Mit jedem Schritt zur Evolutionstheorie wachsen Darwins Zweifel an der Schöpfung. Da er sich nicht sicher ist, wie er damit gegenüber der strenggläubigen Emma umgehen soll, bittet er seinen Vater um
Rat. Der empfiehlt ihm dringend, seine religiösen Gefühle zu verbergen. Doch Darwin will seine Ehe nicht mit einem Geheimnis von solcher Tragweite belasten und vertraut sich Emma an. Die ist, wie erwartet, entsetzt, rückt aber von ihrer Zusage nicht mehr ab. Sie äußert die »Furcht, dass unsere Ansichten über das wichtigste Thema weit voneinander abweichen« und bittet ihn, »die Abschiedsworte unseres Heilands an seine Jünger zu lesen, die am Ende des 13. Kapitels von Johannes beginnen«. Damit kann er leben.
Am 29. Januar 1839 werden die beiden von ihrem gemeinsamen Vetter John Allen Wedgwood getraut. Elf Monate später wird der erste Sohn geboren, den sie William Erasmus nennen. Insgesamt wird Emma zehn Kinder bekommen. In Adel und Oberschicht normal. Selbst Königin Victoria bringt neun Kinder auf die Welt, Kaiserin Maria-Theresia in Österreich hatte sechzehn.
Vaterschaft und Entwicklung der eigenen Kinder werden Teil von Darwins wissenschaftlichem Programm.
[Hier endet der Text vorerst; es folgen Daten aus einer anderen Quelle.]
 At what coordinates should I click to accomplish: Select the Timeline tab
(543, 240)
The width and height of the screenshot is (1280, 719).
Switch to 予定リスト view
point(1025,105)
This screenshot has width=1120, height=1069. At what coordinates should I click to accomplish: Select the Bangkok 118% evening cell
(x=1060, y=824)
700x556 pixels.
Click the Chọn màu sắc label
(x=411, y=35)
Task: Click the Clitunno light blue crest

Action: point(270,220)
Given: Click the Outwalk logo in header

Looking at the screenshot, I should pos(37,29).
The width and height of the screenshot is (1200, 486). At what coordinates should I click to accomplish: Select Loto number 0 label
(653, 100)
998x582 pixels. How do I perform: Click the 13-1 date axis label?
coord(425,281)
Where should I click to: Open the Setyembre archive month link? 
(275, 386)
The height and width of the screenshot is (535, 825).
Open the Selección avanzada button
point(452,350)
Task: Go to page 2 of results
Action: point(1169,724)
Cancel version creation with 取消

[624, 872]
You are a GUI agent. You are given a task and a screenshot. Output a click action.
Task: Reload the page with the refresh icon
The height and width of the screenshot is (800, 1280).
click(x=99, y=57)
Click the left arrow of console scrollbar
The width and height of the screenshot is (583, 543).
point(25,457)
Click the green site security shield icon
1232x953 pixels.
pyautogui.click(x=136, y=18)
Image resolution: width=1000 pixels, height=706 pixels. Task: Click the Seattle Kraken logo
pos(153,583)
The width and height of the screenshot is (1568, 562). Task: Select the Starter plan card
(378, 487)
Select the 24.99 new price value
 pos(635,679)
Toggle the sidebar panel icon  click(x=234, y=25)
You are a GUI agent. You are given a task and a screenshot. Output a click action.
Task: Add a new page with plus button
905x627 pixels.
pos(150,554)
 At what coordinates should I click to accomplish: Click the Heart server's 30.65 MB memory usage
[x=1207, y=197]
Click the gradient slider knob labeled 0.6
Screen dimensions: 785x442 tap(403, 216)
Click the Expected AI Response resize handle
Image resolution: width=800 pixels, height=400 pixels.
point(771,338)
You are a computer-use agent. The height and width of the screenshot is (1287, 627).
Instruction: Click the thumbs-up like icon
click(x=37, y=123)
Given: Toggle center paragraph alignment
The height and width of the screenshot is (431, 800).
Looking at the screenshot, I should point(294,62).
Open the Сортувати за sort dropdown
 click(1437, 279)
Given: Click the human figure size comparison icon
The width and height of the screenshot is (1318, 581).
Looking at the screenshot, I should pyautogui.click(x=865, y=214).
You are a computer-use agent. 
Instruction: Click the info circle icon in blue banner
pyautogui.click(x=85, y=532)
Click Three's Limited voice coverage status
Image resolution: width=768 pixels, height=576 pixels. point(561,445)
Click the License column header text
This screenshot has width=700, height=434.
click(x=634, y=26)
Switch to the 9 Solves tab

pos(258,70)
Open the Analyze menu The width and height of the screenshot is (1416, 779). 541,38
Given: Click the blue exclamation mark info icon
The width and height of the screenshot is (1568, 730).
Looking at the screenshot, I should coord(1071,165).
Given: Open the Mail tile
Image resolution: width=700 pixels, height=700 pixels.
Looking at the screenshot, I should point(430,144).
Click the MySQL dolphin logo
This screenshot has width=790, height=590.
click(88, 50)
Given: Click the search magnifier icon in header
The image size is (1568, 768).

Jeden Schritt dokumentiert er sorgfältig, das erste Lächeln, Gähnen, Deuten, vor allem »Gemütsbewegungen« wie Angst, Freude, Schmerz, und vergleicht sie mit den Affen im Zoo. Wenn er auch nichts von einem Alpha hat, der Forscher steckt ihm in Fleisch und Blut. Ständig auf der Suche nach Erkenntnissen und Zusammenhängen, stets die Augen offen für weitere Bausteine zu seinem Gebäude.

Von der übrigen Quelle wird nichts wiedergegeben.